The suggested "capture regex" qualifier would be different, as this is something we would be offering to third parties, encouraging them to use it. That comes with responsibilities. Jheald (talk) 11:12, 11 October 2019 (UTC)[reply]
Actually P1793 is already used for more than that and even when external parties use P1793 for constraint checking, they have the same issues to consider. --- Jura 11:17, 11 October 2019 (UTC)[reply]
@Jura1: OK then, start a property proposal for the new qualifier, and let's see how it goes. Jheald (talk) 19:58, 11 October 2019 (UTC)[reply]
You are the one who thinks we shouldn't be using P1793 in the way it's defined. --- Jura 07:09, 12 October 2019 (UTC)[reply]

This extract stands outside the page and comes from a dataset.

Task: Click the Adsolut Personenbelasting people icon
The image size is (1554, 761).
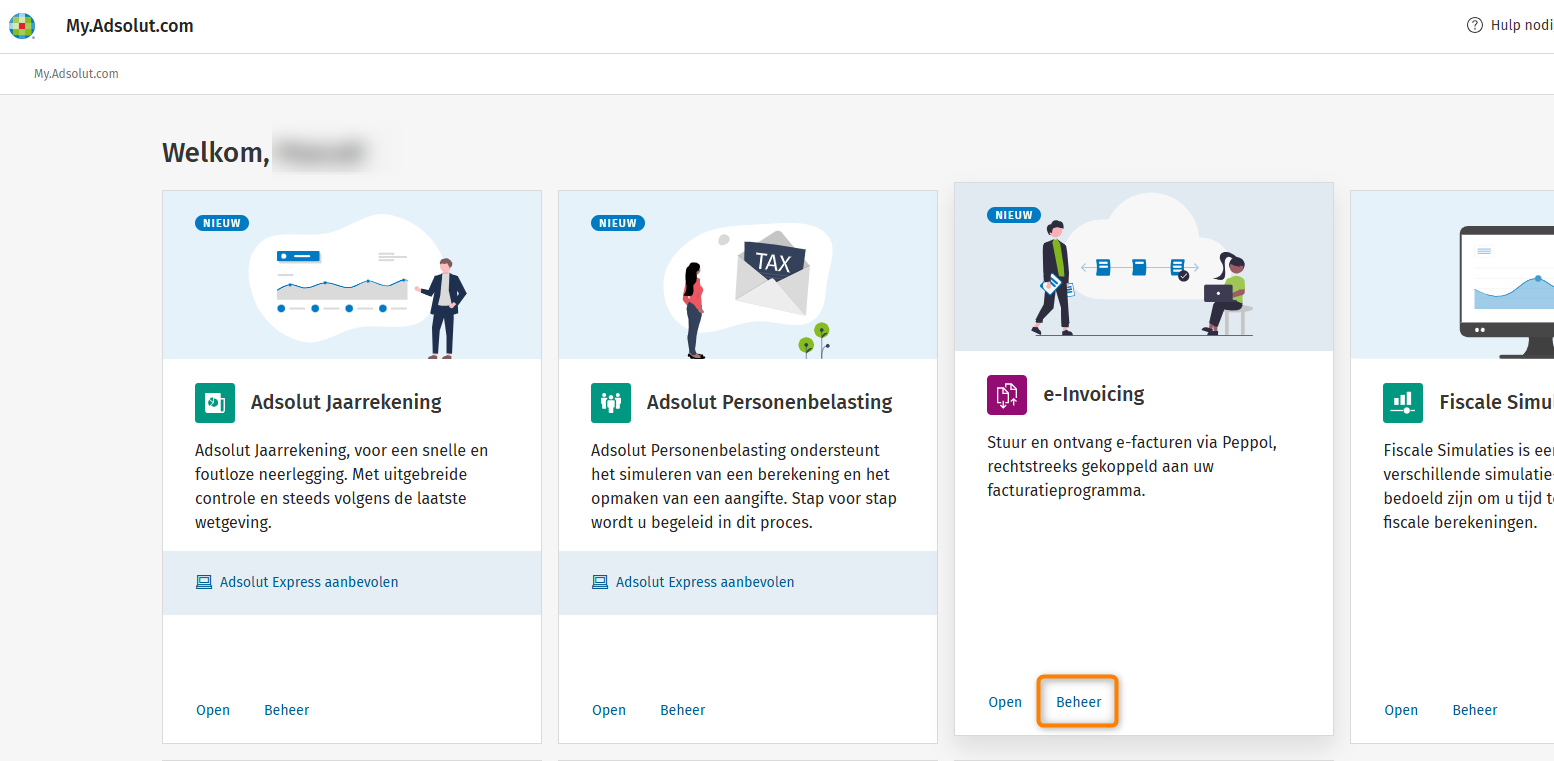Action: (611, 403)
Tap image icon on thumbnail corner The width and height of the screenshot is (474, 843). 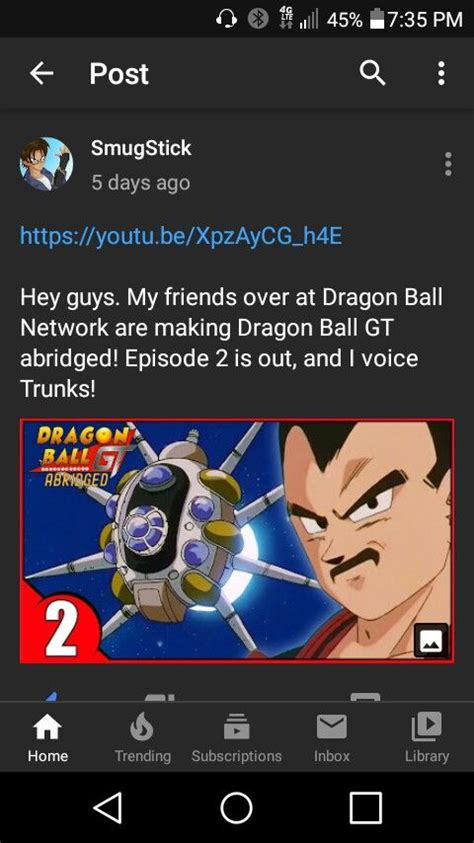point(431,640)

@Jura1: P1793 says it is a "regex describing an identifier or a Wikidata property" -- ie a regex giving that values of the identifier or Wikidata property are expected to conform to, ie a constraint specification, even if the constraint is not (currently) actively monitored. If you know of uses other than that, please give examples.
The "capture regex" role would be other than that, and we would want to limit it to qualifying a very limited set of properties. It is appropriate to (propose) a different property for this rather different job. Jheald (talk) 23:07, 13 October 2019 (UTC)[reply]
Interesting thoughts. We may agree with them or not. Anyways, I meant this as a proposal for URN only, not formatters or regexes in general. --- Jura 06:35, 19 October 2019 (UTC)[reply]